**Directions:**
Output, word for word, the lines of this listing that fall between the line with "Gadgets (23, 370)" and the line with "Wheels (22, 473)", counting both of those lines, and no others.

**Data to examine:**
★ ★ ★ ★

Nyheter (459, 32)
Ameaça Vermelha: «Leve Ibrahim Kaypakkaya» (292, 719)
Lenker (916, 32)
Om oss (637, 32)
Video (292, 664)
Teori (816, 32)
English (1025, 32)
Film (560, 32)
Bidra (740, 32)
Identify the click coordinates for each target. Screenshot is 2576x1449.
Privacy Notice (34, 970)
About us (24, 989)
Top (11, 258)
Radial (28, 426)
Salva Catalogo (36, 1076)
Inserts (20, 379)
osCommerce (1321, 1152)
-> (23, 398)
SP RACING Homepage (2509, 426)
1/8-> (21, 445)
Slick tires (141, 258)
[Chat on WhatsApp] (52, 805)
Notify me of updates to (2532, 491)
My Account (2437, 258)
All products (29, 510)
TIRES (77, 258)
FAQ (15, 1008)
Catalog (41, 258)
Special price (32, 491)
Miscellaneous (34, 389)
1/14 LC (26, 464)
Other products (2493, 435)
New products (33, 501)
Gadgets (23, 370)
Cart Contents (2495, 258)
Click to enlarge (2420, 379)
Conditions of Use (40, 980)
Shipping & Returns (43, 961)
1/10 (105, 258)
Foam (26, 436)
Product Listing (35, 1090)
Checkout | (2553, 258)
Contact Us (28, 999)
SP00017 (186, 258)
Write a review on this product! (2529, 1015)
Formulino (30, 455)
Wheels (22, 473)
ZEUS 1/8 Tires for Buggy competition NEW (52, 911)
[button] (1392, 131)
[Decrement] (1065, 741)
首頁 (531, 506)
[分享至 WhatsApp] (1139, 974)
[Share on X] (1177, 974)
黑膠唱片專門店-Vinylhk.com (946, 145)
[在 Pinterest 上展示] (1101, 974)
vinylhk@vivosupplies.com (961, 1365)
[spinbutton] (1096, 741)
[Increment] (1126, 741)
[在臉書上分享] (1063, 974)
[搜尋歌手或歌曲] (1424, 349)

★ ★ ★ ★

**Result of this task:**
Gadgets (23, 370)
Cart Contents (2495, 258)
Click to enlarge (2420, 379)
Conditions of Use (40, 980)
Shipping & Returns (43, 961)
1/10 (105, 258)
Foam (26, 436)
Product Listing (35, 1090)
Checkout | (2553, 258)
Contact Us (28, 999)
SP00017 (186, 258)
Write a review on this product! (2529, 1015)
Formulino (30, 455)
Wheels (22, 473)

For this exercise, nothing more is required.